=== TASKS TO COMPLETE ===
1. Reproduce, word for word, the part of the scuba diving fears text that opens with the words containing "Here are two" and closes with "on his air.".
2. Rewrite the part of the records that opens with the line containing "You are a GUI" and closes with the line containing "click(106, 141)", putting "screen capture" wherever "screenshot" appears and leaving everything else as it is.

=== PASSAGE SHOWN ===
#####

I liked it better before I became afraid - when it was just me and no one loved or depended upon me (which, as I have grown older, I realize has never been the case).

I hope my fears do not become irrational and hold me back, but I also hope that I will never lose my healthy fears.

My Greatest Fears Are:

Ignorance, foolishness, overconfidence, and stupidity. Being too confident and not realizing that I'm in a dangerous situation until it's too late and I panic or run out of options. Then my only option is to drop my expensive gear and surface and I refuse to drop my gear until it is too late. And as I go down I realize that through my foolishness I have let those down whose lives depend upon me.

A real life situation is the guy that ran out of air, switched to his pony, but when he reached the surface was too exhausted to manually inflate his BCD and almost went under - saved by a boater. In retrospect should have dropped his weights and/or gear, but was too exhausted and panicked.

Here are two other "real life" examples that terrify me - they both led to death. The first was in the Red Sea when the guy kept going deeper and deeper, probably holding onto his expensive camera too long - should have ditched it and headed towards the surface, but it was too late and he sank hundreds of feet to the bottom. The other example is the guy with thousands of dives who was all geared up for a tech dive, jumped in the water and sank quickly to the deep deep bottom - he had forgotten to turn on his air.

These "Rescue Diver" scenarios remind me of my vulnerability and I pray that I will not get overconfident and complacent.

drdaddy
 
Nope, never think of that one.
The worst thing I do not want to happen is screwing up bad enough to be maimed yet still alive. If I was truly afraid or scared I would not be diving.

#####

=== RECORD SET ===
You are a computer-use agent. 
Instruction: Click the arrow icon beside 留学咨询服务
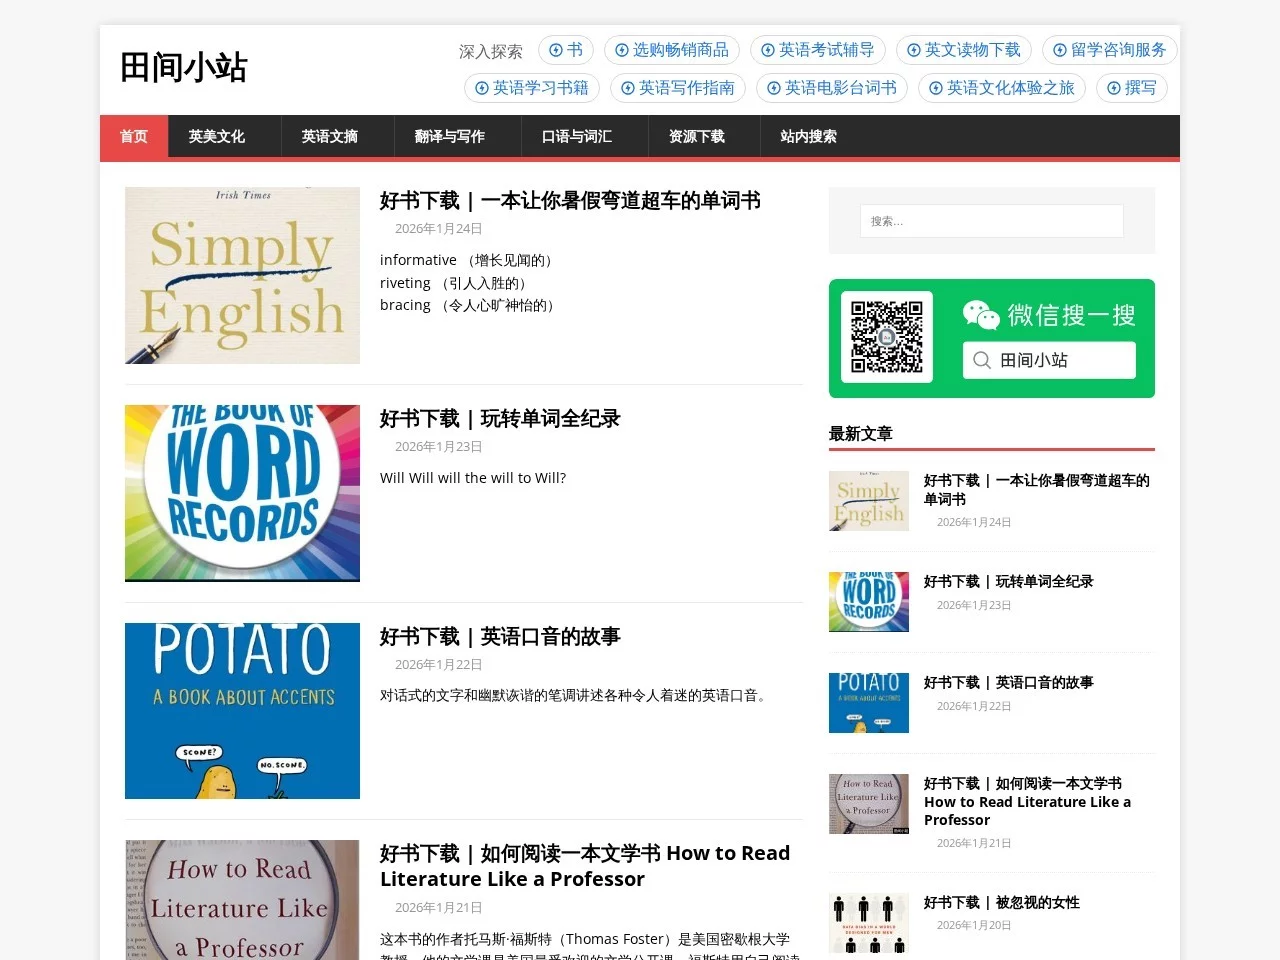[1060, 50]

#####

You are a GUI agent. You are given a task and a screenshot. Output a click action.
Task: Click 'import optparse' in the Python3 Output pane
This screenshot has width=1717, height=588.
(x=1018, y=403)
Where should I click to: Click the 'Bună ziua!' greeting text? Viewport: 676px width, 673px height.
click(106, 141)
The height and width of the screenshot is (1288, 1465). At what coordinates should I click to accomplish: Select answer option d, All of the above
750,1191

#####

=== ANSWERS TO THE TASKS ===
1.
Here are two other "real life" examples that terrify me - they both led to death. The first was in the Red Sea when the guy kept going deeper and deeper, probably holding onto his expensive camera too long - should have ditched it and headed towards the surface, but it was too late and he sank hundreds of feet to the bottom. The other example is the guy with thousands of dives who was all geared up for a tech dive, jumped in the water and sank quickly to the deep deep bottom - he had forgotten to turn on his air.

2.
You are a GUI agent. You are given a task and a screen capture. Output a click action.
Task: Click 'import optparse' in the Python3 Output pane
This screen capture has width=1717, height=588.
(x=1018, y=403)
Where should I click to: Click the 'Bună ziua!' greeting text? Viewport: 676px width, 673px height.
click(106, 141)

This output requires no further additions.